#### Excerpt to read
# Back Pack Tackle Box/Bag



## PoleSnatcher (Apr 6, 2004)

Anyone have experiance with these? The one I seen was made by Tackle logic and was selling for $25 at Gander Mountian. Does everything seem to have a place and is it easily accessable? Does it seem too combersome? Any info good or bad would be appriciated.


----------



## Alter (Apr 8, 2004)

I've got the tackle logic backpack but rarely use it. Instead, I use the "fanny pack" or belt-pouch type of deal made by Plano. The backpack is cool if you hike a long way to a fishing hole and then you sit and fish the *same* spot from shore for a while. However, if you are like me and don't stay at a spot long and mostly wade, then the fannypack is better. It is hard to reach anything in the backpack while you are wearing it especially if you are wading and you have to exit the water a lot of times to get anything out of the backpack. The fannypack doesn't hold quite as much but everything is easily reached if you wear it with the pouch facing to the front. The backpack also seemed to bother me a bit while casting. Finally, I've found the fannypack to be a big help as a rod holder when you are unhooking a fish or tying a new lure on while standing in the water and it makes a good belt for my waders .

Steve


----------



## ncraft150 (Apr 5, 2004)

I fish tournys in someone elses boat. I have one of these but a larger one. I think I paid $45 from Bass Pro Shops. It makes it easy to carry when you have rod and reels in your hands also.
########
§ **Short task**:
In the forum thread on backpack tackle bags, rewrite the paragraph beginning "I've got the tackle logic backpack" as a short bulleted list that keeps its main facts. The listing that comes next has nothing to do with the thread above.
#### Recorded information
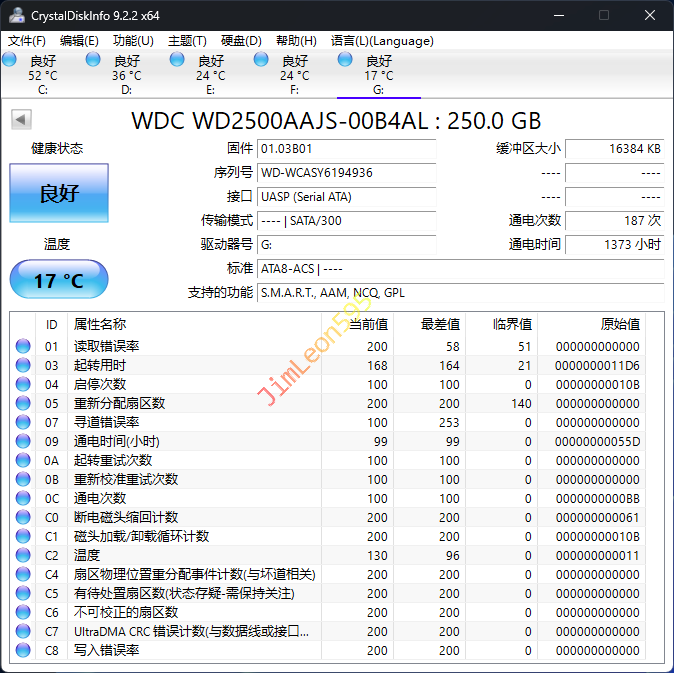The height and width of the screenshot is (673, 674).
Task: Open the 主题(T) menu
Action: coord(187,41)
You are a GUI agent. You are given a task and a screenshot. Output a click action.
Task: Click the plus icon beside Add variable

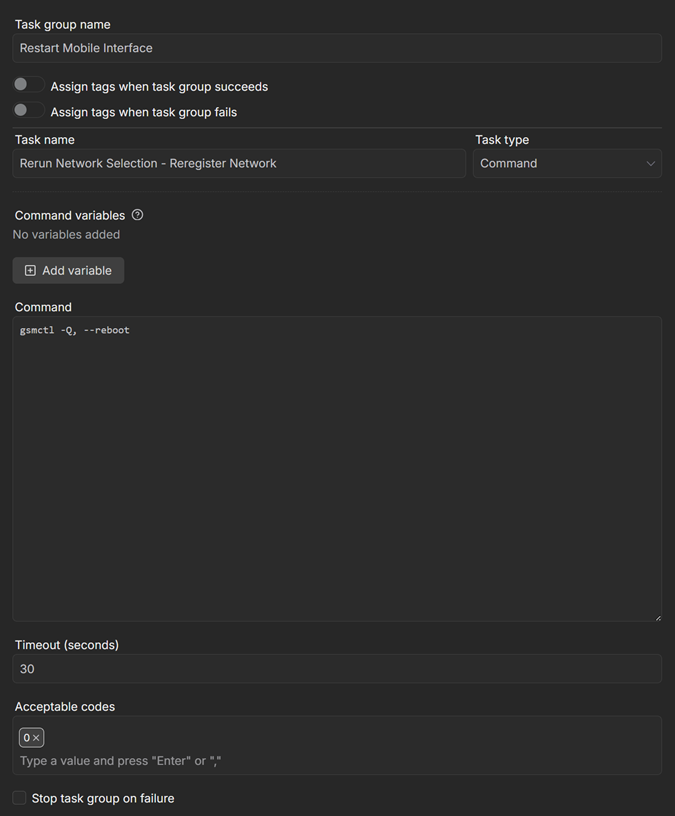coord(30,271)
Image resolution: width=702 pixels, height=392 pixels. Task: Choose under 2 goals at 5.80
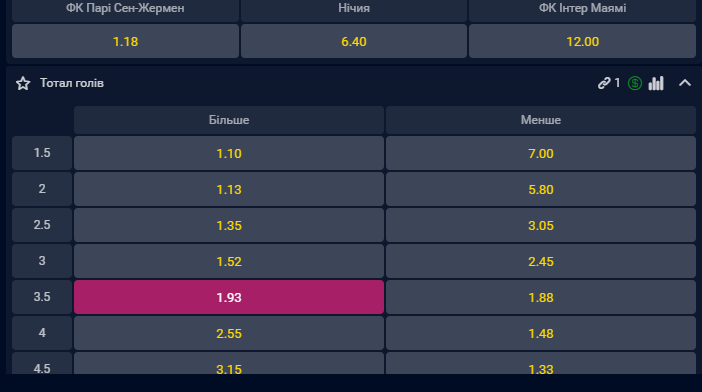541,189
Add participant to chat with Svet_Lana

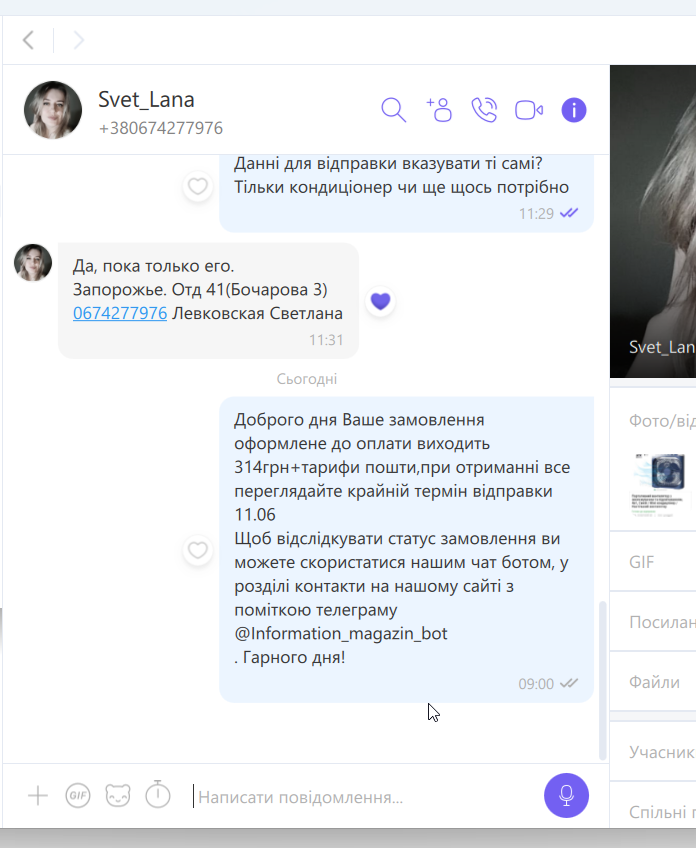click(x=439, y=110)
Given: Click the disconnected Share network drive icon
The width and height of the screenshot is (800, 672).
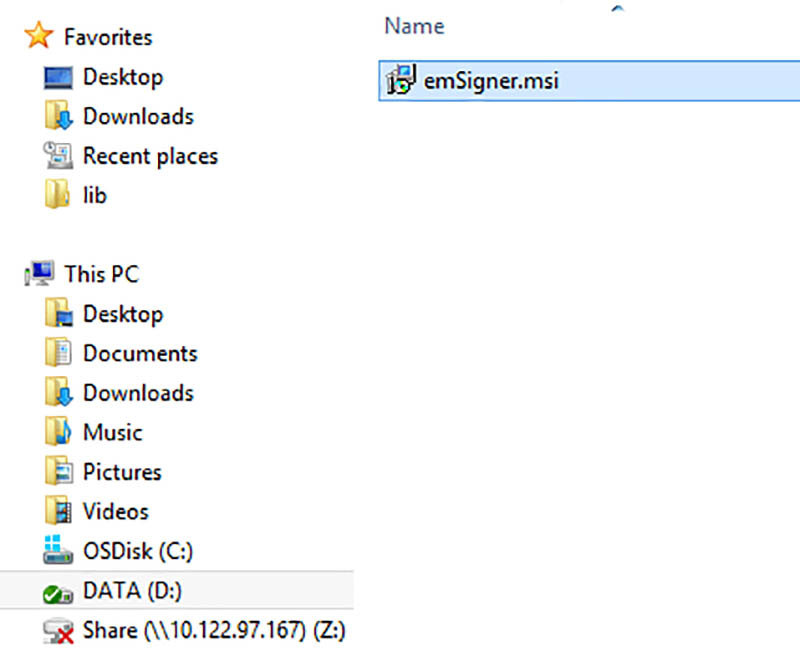Looking at the screenshot, I should click(59, 631).
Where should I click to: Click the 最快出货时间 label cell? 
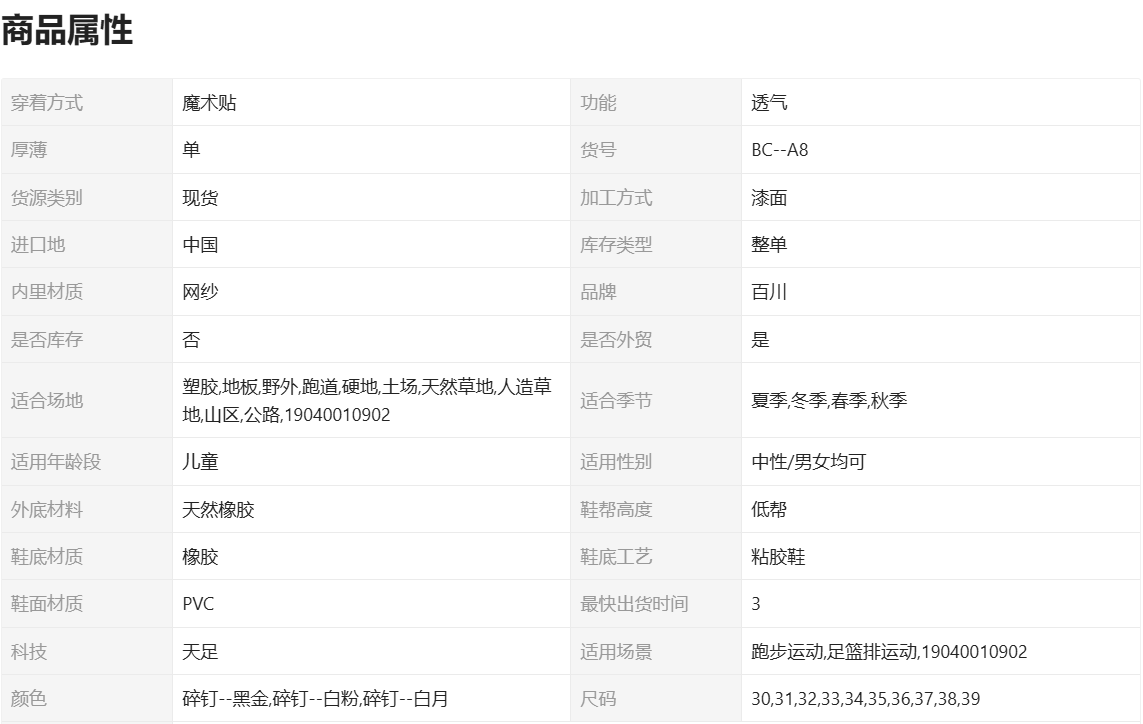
########
§ **Task answer**:
- Owns the Tackle Logic backpack but rarely uses it, preferring a Plano fanny pack (belt pouch).
- The backpack suits hiking a long way to one spot and then fishing it from shore for a while.
- For someone who moves often and mostly wades, the fanny pack is better. Items in the backpack are hard to reach while wearing it, which often means leaving the water.
- The fanny pack holds a little less, but everything is easy to reach when the pouch faces front.
- The backpack was somewhat bothersome while casting.
- The fanny pack works as a rod holder when unhooking a fish or tying on a lure in the water, and it serves as a belt for waders.